If you stick to something close to this recipe then your smoothie is going to come in around 250-350 calories of pure goodness! I try to have a green smoothie at least five days a week, usually as an on-the-go breakfast option or as a sweet afternoon pick me up.
Of course you can use whatever kind of greens that you want, as well as whatever fruit you want. I always use frozen fruit so that my smoothie is cold, but I like to mix it up with what I use (peaches, blueberries, mangoes pineapple, strawberries, kale, spinach, swiss chard, rainbow chard, collard greens, etc.).
Another super simple favorite of mine is to blend 3 peeled oranges, 2 huge handfuls of spinach, and 1.5 cups of frozen pineapple. The oragnes are so juicy that no extra liquid is needed!
I can’t decide which I love more: juicing or green smoothies. I love juicing because:
1. I can easily put things in my juice that I wouldn’t be excited to put in my smoothie (sweet potato, broccoli, tomato, celery, parsnips, etc.)
2. Juicing allows me to get a wider variety of fruits and vegetables into my diet in a way that tastes good and is refreshing
3. Pure fruit and vegetable juice allows for a gentler digestive process and the nutrients are more quickly absorbed by your body
Some will argue that juicing isn’t as good for you because you’re removing all of the fiber from the fruits and vegetables, which you are. However, removing the fiber does not remove any of the nutrients. As long as you're getting fiber in other meals throughout the day then having one fresh juice a day is not going to disrupt your elimnation process, if you know what I mean.
The other down side to juicing is that removing the fiber from the fruits and vegetables does not remove the calories. Drinking juices gives you lots of nutrients but the calories can add up quickly so you need to be aware of that. Even so, I still make a fresh fruit and vegetable juice several times a week. I just try to remember this is not a beverage to be enjoyed alongside a full meal, rather one to take the place of a meal or a snack.
When I juice I usually make about 24 oz at a time because that’s how much my juicing container holds. Sometimes I’ll have the juice as breakfast alongside a piece of toast, or sometimes I’ll have a smoothie for breakfast, half of my juice as a morning snack, a regular lunch, and then the other half of my juice as my afternoon snack.
I also try to include more vegetables than fruits in my juice, or at least an even mix, as this helps to keep the calories in check. If I’m going to make a mostly fruit juice then I try and drink it earlier in the day and have juices that are mainly vegetables later in the day (natural sugar gives you energy for your day, and I don't need lots of evergy late in the day or before bed).

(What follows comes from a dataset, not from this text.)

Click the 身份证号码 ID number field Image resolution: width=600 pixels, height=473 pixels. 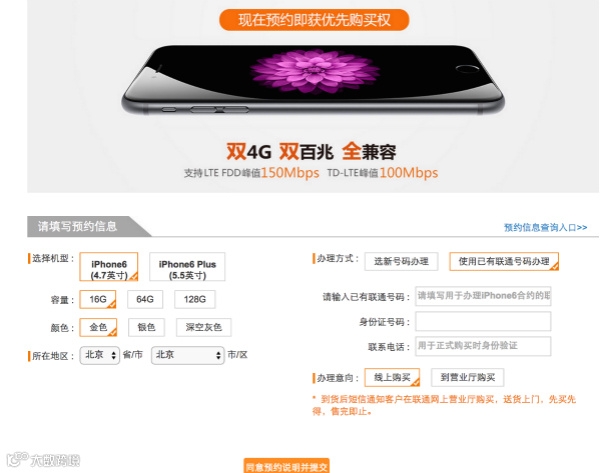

Here’s what I had in my most recent juice:
- 1 large stalk of celery
- 2 beets, rough end cut off
- 1 inch piece of ginger
- about 3 cups of broccoli (stems are preferable when juicing)
- 1 green apple
- 1 orange, cut into quarters and peeled
- 4 medium carrots
Send the ingredients through your juicer in the order listed. The slower you push them through the more juice each piece yeilds.
The only thing to ignore from this nutrition facts chart is the fiber. Like I said earlier, with juicing you keep all the goodness of the fruits and vegetables but you loose the fiber (that's what's being spit out the other end). I always enjoy my juice over ice or after it’s been in the fridge for several hours because it tastes better cold. You should also stir your juice well before drinking it to ensure that it’s well mixed.
So there you have it. I still feel that there are more benefits to drinking green smoothies and juicing than there are drawbacks. You just have to be careful and make sure that you’re being aware of your calorie intake, especially when juicing, if that's something that you're concerned about.
With that said, I do feel that it’s best for you to eat meals and snacks that are made up of primarily fruits and vegetables, regardless of whether or not your juicing and making smoothies. The more fruits and vegetables you include in your diet then the less room you have for other junk!